Pilong reviewed five hot-weather alerts for the month, along with several that were called for early July, in his system operations report. On July 2, for example, the load forecast called for a roughly 152-GW peak, but several factors mitigated the actual demand to about 140 GW, he said, including showers in the RTO’s western region and the fact that date fell on a Monday going into a holiday.
“We were on track for 152 [GW]. Had we gotten there, we would have been OK, but that western rain did bring the loads down,” he said.
PJM’s Stephanie Monzon detailed the operations report for June, which included three spin events. David Mabry, who represents the PJM Industrial Customers Coalition, requested more detail on a June 4 event, caused by a trip loss of 1,210 MW from Unit 1 of the Braidwood nuclear plant. He said it seemed “unusual” the event was resolved in six minutes when the estimate for Tier 1 response was more than 1,000 MW higher than what actually responded. Monzon agreed to investigate and report back.
Real-time 30-minute Reserves
Stakeholders endorsed PJM’s proposal to create a real-time 30-minute reserve product along with a methodology for how to calculate a procurement objective for each year. PJM’s Vince Stefanowicz reviewed the proposal, which has remained consistent throughout the stakeholder process. (See “30-Minute Reserves Target Set,” PJM Operating Committee Briefs: May 1, 2018.)
Mabry urged staff to send the proposal to the Energy Price Formation Senior Task Force, which is focused on revisions to PJM’s energy market. He said working through it there would help him become more “comfortable” with the methodology and the justifications for the target procurement, which would be 3,784 MW for 2018.
While the proposal was endorsed with no objections, there were 48 abstentions that included Mabry’s coalition.
Black Start Fuel Assurance
PJM’s Glen Boyle outlined revisions to the issue charge for setting black start fuel requirements, which include pushing the anticipated start date for the stakeholder group back a month to September.

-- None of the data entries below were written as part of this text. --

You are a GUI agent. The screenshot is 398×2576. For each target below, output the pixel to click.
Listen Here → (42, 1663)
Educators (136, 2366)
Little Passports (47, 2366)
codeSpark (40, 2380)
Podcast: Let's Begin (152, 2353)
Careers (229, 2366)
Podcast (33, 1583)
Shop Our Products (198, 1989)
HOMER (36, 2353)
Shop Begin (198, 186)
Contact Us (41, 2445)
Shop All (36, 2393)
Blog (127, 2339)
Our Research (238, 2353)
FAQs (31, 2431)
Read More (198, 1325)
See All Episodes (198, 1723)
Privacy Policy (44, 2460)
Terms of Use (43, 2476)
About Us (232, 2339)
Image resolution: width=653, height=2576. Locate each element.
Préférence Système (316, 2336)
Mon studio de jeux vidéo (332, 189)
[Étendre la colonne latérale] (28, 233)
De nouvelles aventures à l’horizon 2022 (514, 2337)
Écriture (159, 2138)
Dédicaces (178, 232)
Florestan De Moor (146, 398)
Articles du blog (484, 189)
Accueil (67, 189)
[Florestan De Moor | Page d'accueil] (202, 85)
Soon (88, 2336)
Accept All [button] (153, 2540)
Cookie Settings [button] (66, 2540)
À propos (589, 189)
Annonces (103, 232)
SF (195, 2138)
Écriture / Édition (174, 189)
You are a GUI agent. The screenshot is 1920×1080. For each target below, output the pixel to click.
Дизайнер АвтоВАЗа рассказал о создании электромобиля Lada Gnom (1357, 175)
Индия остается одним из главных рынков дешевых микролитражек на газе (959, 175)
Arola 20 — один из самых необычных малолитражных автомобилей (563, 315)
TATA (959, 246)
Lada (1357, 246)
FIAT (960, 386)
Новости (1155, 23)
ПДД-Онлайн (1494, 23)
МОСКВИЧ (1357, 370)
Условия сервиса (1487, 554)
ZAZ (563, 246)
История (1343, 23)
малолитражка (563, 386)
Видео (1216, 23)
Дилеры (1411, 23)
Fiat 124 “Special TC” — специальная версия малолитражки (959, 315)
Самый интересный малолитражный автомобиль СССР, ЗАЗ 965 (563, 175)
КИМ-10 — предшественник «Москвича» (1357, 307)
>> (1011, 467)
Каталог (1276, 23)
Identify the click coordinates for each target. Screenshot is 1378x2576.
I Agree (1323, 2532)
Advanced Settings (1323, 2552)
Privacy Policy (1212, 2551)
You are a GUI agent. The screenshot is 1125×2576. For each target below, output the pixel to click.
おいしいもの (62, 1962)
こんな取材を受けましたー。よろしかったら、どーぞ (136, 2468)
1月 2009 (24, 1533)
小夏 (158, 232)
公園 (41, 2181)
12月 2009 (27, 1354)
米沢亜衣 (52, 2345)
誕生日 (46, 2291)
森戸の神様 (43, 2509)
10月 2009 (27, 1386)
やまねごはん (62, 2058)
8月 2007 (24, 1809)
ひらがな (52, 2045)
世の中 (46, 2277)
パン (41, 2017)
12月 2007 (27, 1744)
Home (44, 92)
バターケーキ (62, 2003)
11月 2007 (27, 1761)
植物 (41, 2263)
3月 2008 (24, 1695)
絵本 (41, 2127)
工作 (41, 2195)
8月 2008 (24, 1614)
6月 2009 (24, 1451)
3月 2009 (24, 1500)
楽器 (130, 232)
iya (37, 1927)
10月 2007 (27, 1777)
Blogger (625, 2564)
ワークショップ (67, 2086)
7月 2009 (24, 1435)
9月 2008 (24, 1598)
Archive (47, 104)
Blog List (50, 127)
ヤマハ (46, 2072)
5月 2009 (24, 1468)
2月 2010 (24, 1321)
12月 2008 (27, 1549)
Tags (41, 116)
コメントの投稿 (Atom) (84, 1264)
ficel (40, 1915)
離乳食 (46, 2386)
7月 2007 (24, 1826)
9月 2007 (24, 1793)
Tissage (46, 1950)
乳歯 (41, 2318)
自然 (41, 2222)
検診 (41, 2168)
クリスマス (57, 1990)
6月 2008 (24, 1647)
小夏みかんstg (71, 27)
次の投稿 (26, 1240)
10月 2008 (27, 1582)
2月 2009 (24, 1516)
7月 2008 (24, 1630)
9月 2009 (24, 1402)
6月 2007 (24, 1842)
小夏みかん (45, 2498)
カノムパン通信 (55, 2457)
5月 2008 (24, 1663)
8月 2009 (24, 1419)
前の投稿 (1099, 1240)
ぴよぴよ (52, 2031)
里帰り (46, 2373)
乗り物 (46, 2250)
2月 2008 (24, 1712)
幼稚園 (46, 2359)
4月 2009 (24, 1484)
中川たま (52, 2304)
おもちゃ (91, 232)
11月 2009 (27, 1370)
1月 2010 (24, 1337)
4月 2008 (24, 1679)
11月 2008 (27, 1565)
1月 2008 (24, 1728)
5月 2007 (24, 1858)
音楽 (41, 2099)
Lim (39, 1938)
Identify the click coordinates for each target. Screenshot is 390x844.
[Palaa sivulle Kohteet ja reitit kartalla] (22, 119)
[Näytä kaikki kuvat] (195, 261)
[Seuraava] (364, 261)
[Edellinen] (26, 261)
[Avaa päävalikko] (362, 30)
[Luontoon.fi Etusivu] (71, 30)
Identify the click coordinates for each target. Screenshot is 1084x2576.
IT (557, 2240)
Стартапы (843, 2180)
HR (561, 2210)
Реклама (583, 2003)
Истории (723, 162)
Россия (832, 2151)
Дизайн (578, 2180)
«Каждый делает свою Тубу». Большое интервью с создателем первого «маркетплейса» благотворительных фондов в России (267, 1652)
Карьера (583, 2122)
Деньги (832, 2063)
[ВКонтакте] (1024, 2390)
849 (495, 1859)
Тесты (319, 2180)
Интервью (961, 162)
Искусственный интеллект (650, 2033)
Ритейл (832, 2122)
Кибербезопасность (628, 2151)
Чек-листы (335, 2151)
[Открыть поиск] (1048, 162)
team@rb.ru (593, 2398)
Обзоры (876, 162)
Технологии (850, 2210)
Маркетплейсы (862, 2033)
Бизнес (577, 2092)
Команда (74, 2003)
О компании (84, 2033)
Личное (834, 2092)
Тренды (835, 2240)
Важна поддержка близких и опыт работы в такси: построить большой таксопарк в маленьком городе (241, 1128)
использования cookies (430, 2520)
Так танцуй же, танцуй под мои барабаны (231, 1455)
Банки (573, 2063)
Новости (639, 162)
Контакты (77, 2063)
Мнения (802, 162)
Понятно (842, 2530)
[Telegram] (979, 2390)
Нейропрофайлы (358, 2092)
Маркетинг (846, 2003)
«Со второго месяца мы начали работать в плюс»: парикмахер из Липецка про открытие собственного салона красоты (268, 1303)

Staff also added “critical non-fuel consumables” to the list of requirements to develop and minimum tank suction level to compensation-related issues to hash out.
Load Shed Details
Pilong presented a detailed review of the May 29 load shed event in northwest Indiana. The event was short and the impact localized, but it was the first such event that might trigger the financial penalties implemented as part of Capacity Performance.
The incident analysis found that the Twin Branch-Jackson Road 138-kV line and the Jackson Road 345/138-kV transformer 3 tripped after the line contacted a tree around 12:30 p.m. Five other lines in the area were already offline for maintenance.
A contingency analysis found that if the South Bend-Twin Branch line or transformers at Twin Branch also went out, the Edison-Kankakee line might trip offline and potentially cause a cascading failure. To address this, PJM recalled two of the lines on planned outages and ordered the local utility, American Electric Power, to shed approximately 21 MW of load to relieve the Edison-Kankakee line.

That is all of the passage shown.